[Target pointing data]

——

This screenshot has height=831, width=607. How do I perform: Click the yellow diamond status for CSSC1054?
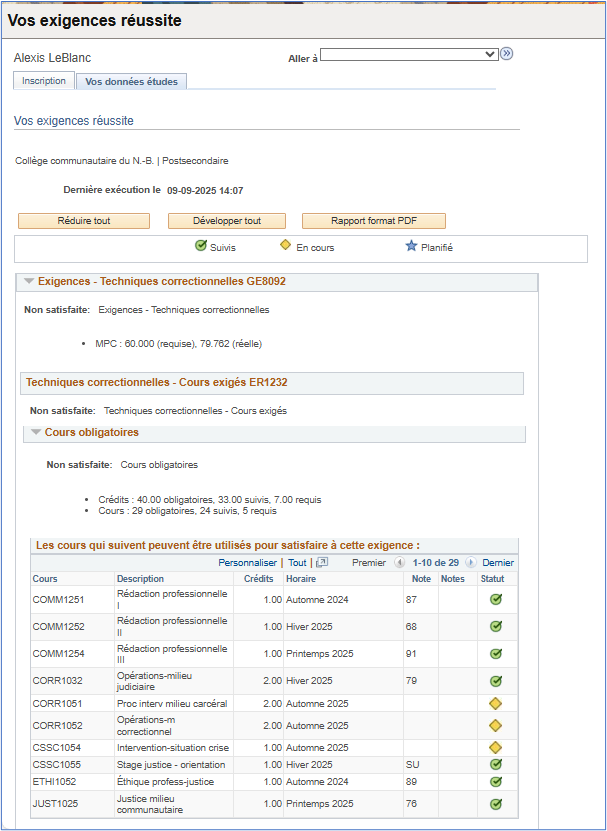point(495,747)
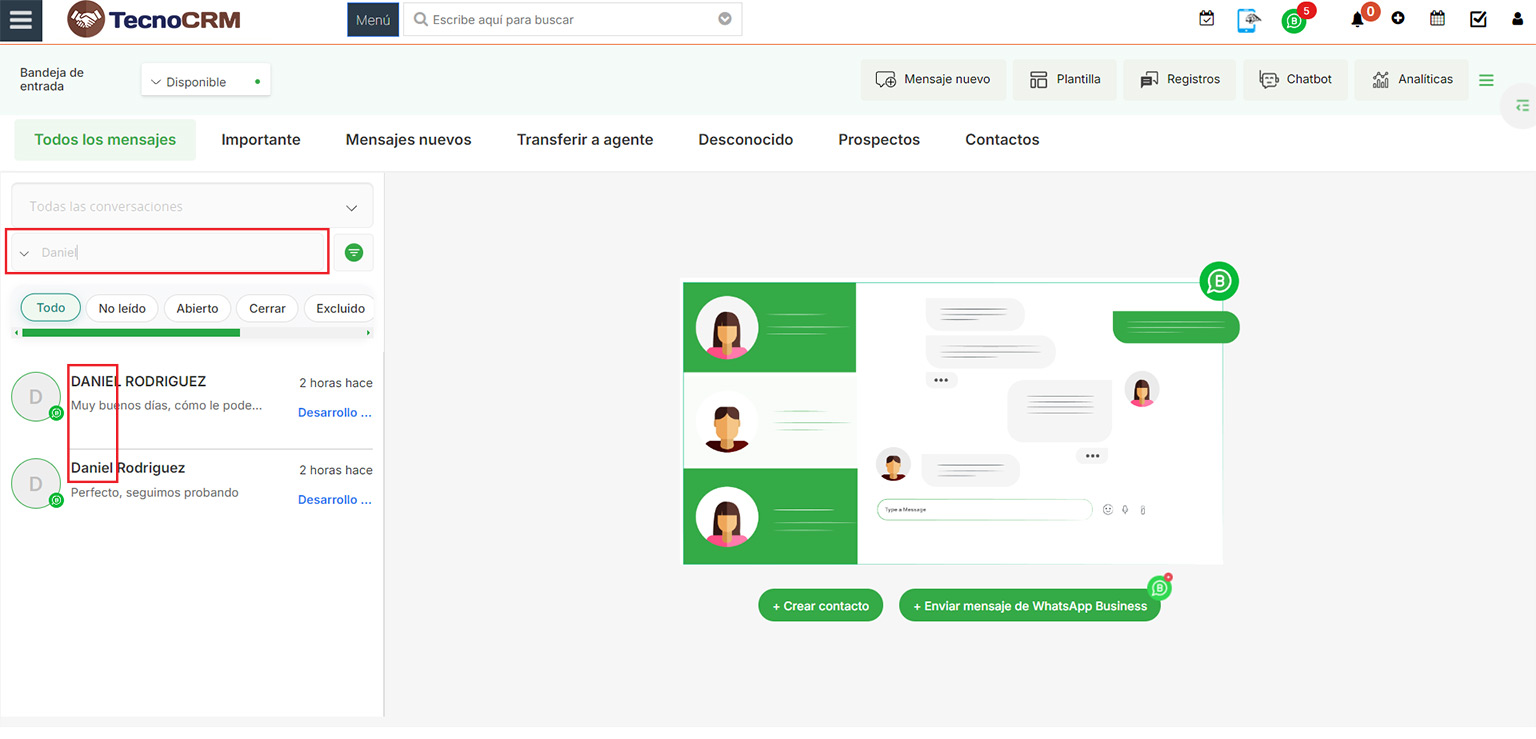Open the 'Todas las conversaciones' dropdown
Image resolution: width=1536 pixels, height=739 pixels.
click(x=191, y=207)
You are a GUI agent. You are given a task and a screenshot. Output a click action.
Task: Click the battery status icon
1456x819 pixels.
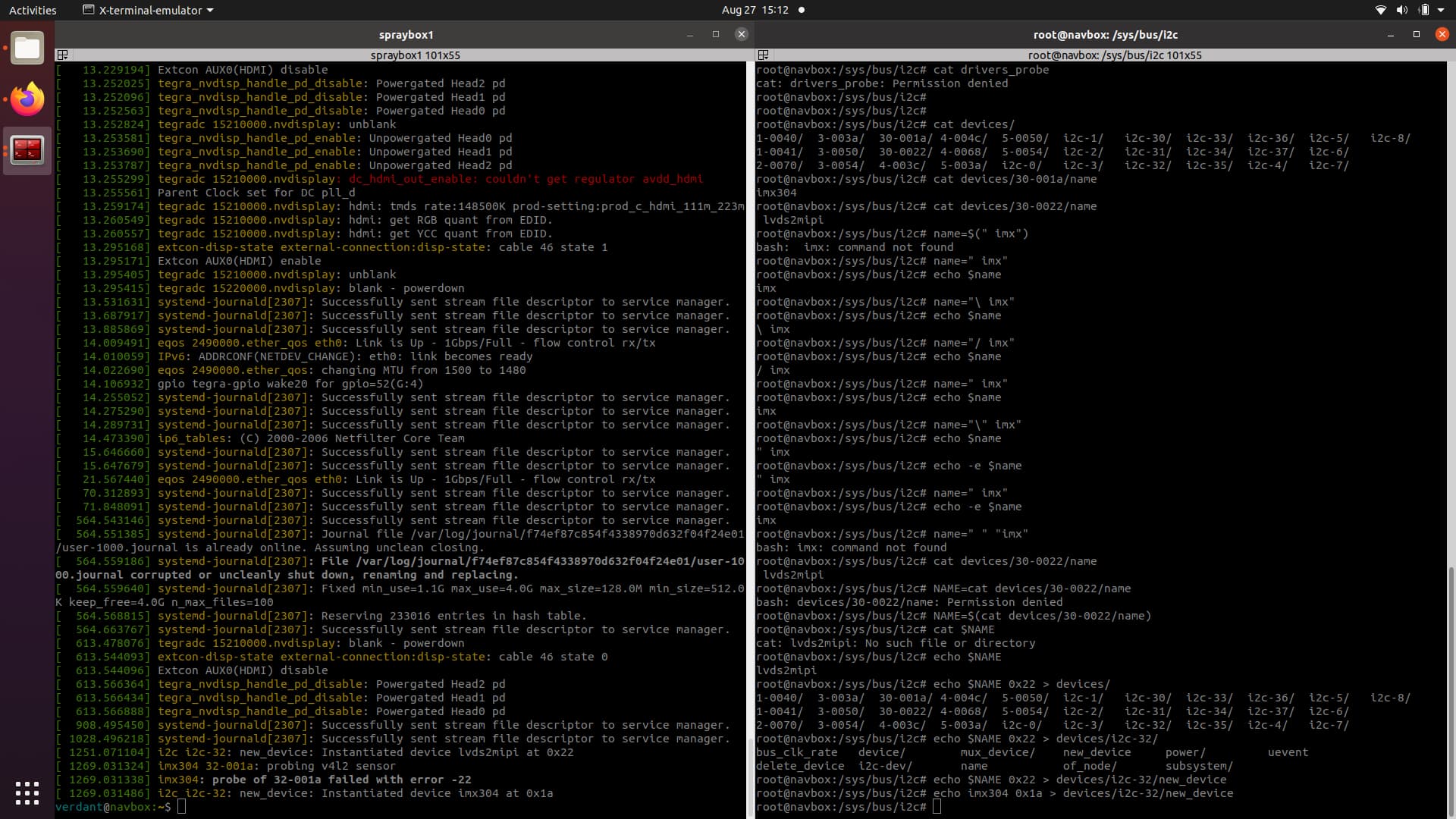(x=1423, y=10)
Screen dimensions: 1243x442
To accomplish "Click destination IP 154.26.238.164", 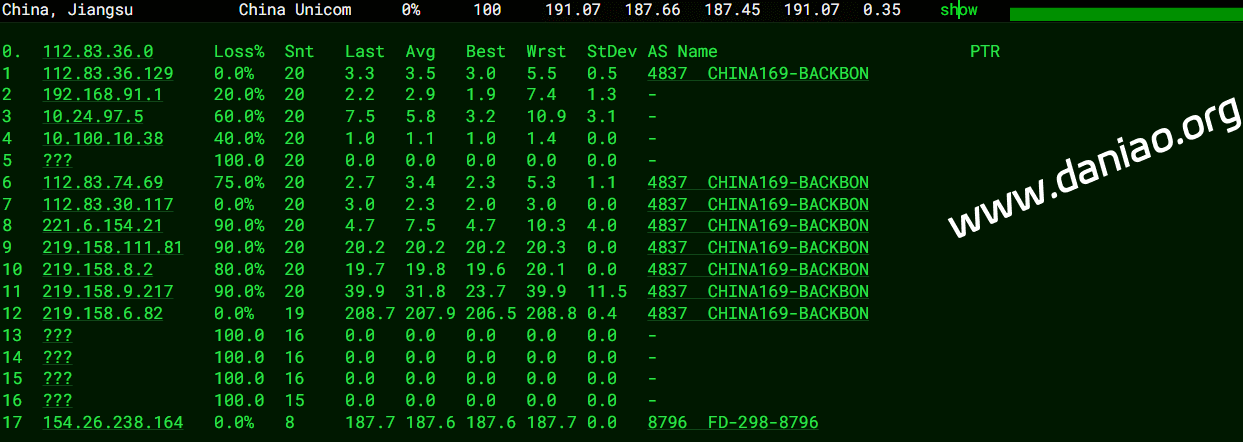I will click(113, 423).
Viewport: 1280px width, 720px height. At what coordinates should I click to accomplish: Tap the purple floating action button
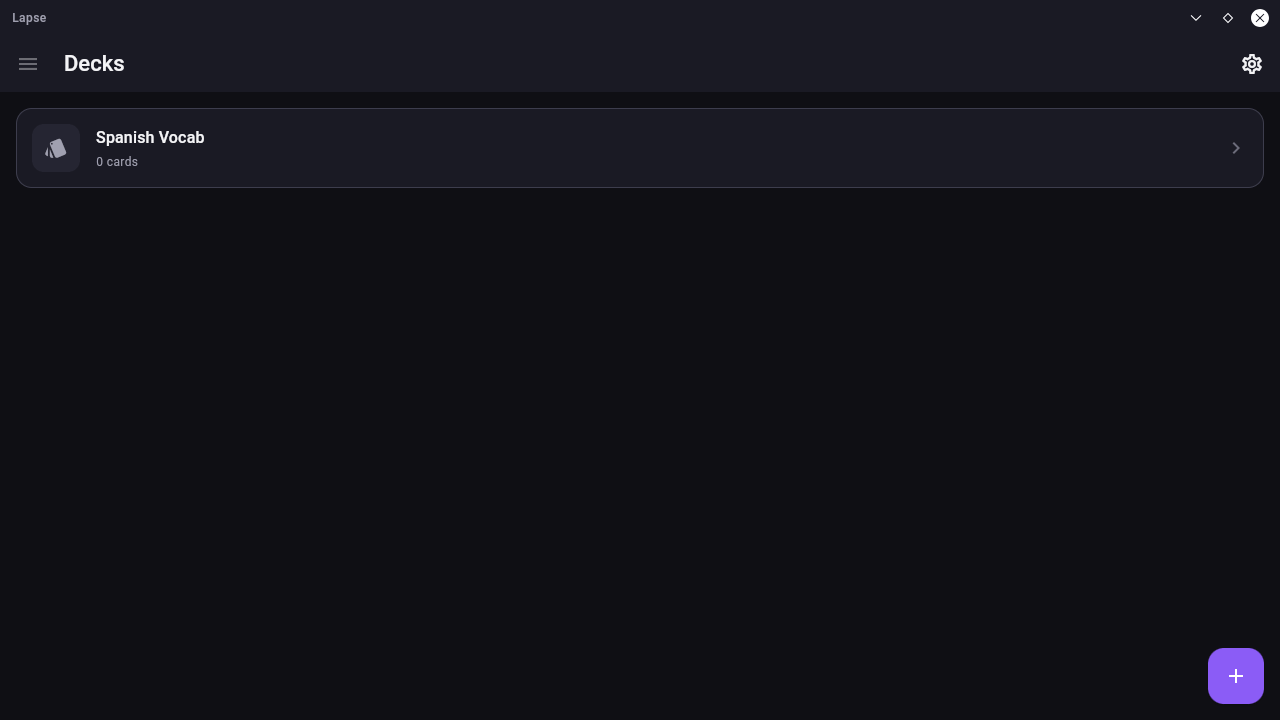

——

◆ Task details: Copy the lines from the start of the records through the line containing "click(x=191, y=207)", leaving out the pictures.

◆ The result:
This screenshot has height=831, width=607. How do I perform: Click the yellow diamond status for CSSC1054?
point(495,747)
Open the 'Todas las conversaciones' dropdown
Image resolution: width=1536 pixels, height=739 pixels.
click(x=191, y=207)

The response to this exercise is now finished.